Conclusions: Mothers with anxiety/depressive symptoms show poor mother-infant interaction, and their infants show early signs of reduced social responsiveness that are related to both individual infant differences and a lack of maternal sensitivity to engage in social interactions.

Perinatal Mood Disorders and Postpartum Eating, Weight and Shape Dissatisfaction

Stephanie Zerwas, Samantha Meltzer-Brody, Alison Stuebe, Karen Grewen, Cynthia Bulik

UNC Chapel Hill, United States of America

Email: zerwas@med.unc.edu

Aims: The transition to motherhood is marked by physical transformation. Eating disorder (ED) history and perinatal mood disorder (PND) may contribute to perinatal weight, shape, and eating concerns. We hypothesized: 1) ED history would be more prevalent in women with PND; 2) Women with ED history, comorbid depression and anxiety symptoms would report greater weight, shape and eating concerns; 3) Women with greater weight, shape, and eating concerns would report less lactation intensity.

Method: In sum, 52 women were recruited to take part in a study of PND and lactation. Participants were enrolled in the third trimester of pregnancy and administered the SCID. They also completed self-report questionnaires–Edinburgh Postnatal Depression Scale (EPDS), State Trait Anxiety Inventory (STAI) and the Eating Disorder Examination Questionnaire (EDE-Q: weight, shape and eating concerns)–at pregnancy and at 2 and 8 weeks postpartum. PND was defined as an EPDS score ≥ 10 at any timepoint. Age, education, and BMI were covariates.

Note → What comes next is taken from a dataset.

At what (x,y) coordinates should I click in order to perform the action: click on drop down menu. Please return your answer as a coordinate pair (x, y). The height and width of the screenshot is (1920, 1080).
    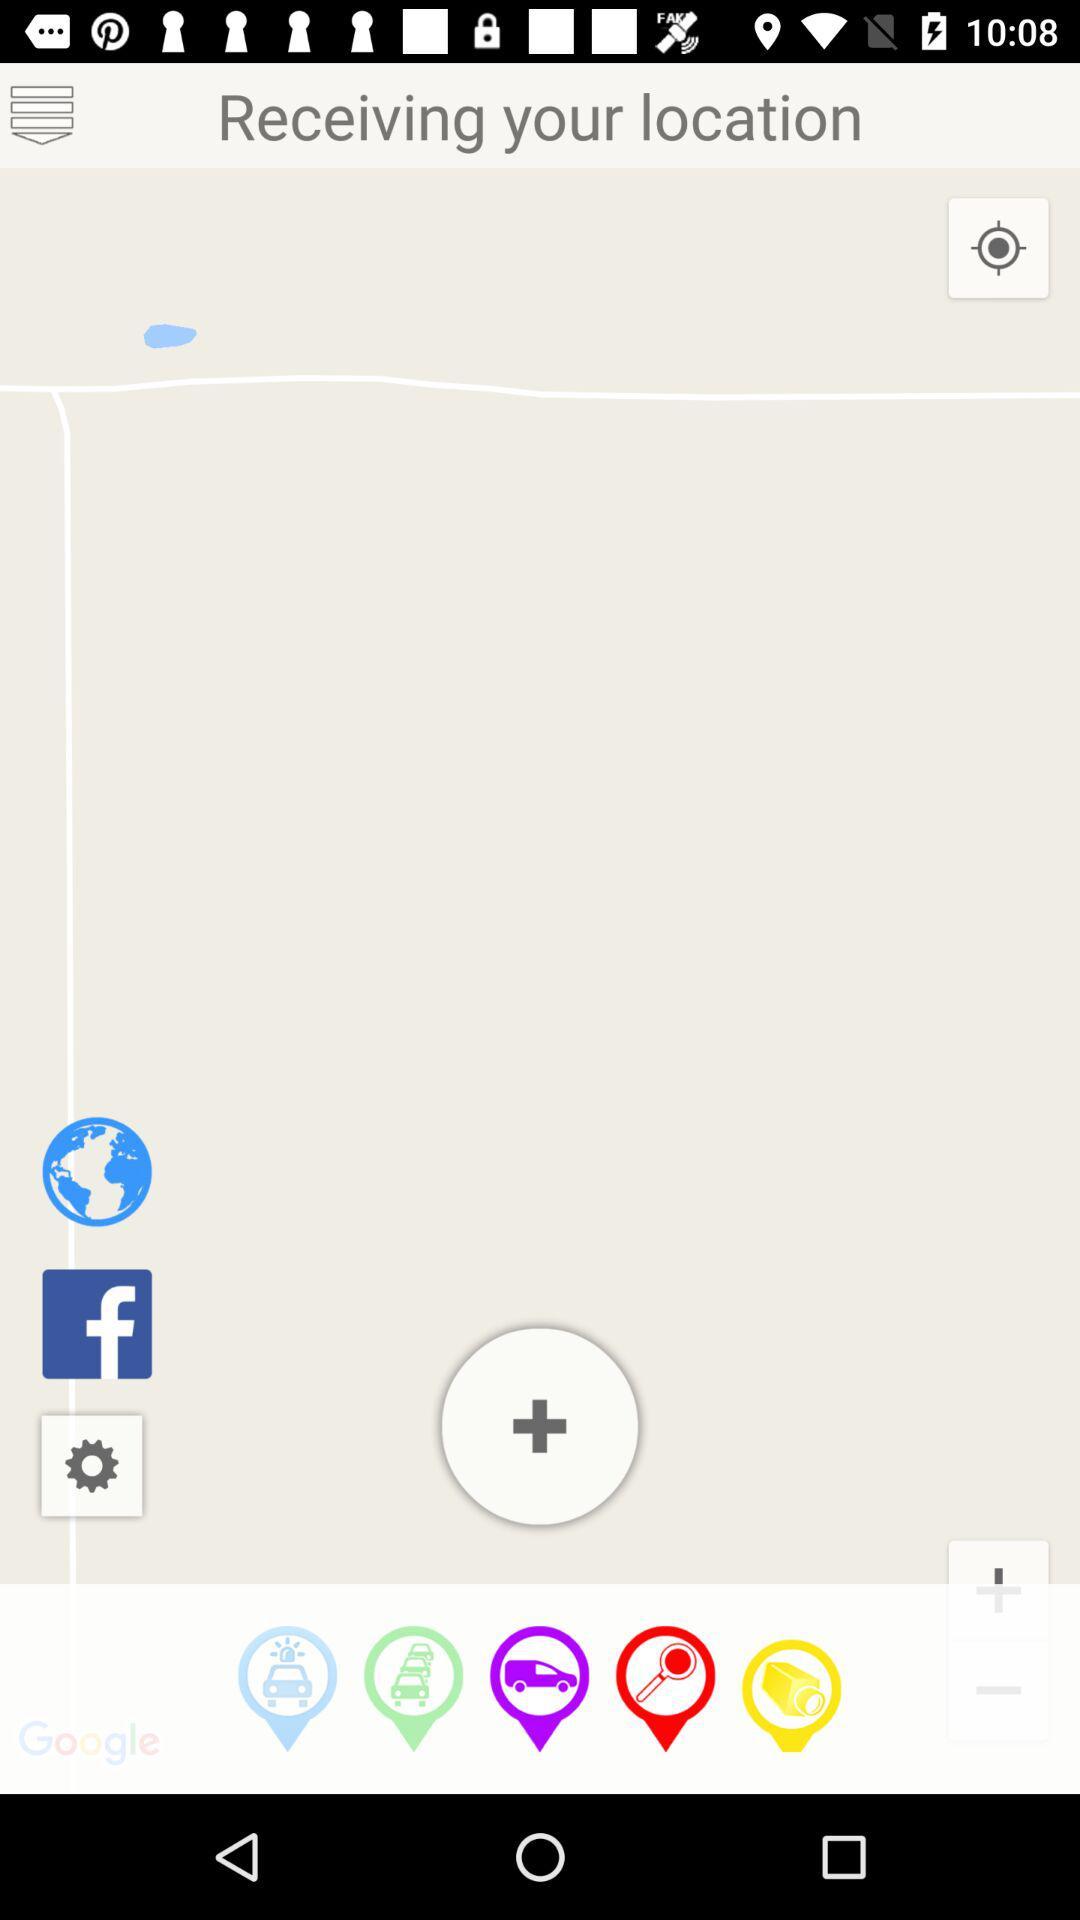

Results: Participants were 31 years on average and largely college educated (53.8 %). Fifteen women reported PND (30.6 %) and 7 women (12.2 %) reported an ED history. Of those with PND, 25 % reported ED history; of those without PND, only 3.4 % reported ED history (X2 = 5.1, p < .05). At 8 weeks, higher EPDS scores predicted greater eating concerns (e.g., guilt over eating) and shape concerns (e.g., dissatisfaction with body shape) when BMI and ED history were controlled (p < .05). Greater weight concerns (e.g., dissatisfaction with weight) were predicted only by higher postpartum BMI (p < .05). Lactation intensity was greater when women endorsed greater weight, shape and eating concerns (EDE-Q Global Score; p < .05)

Conclusion: The postpartum period represents a fragile time for eating, weight and shape concerns. Women with PND are more likely to have an ED history and greater depression scores predict greater eating and shape concerns. In turn, women with greater eating and shape concerns may be receptive to breastfeeding in order to manage postpartum shape changes.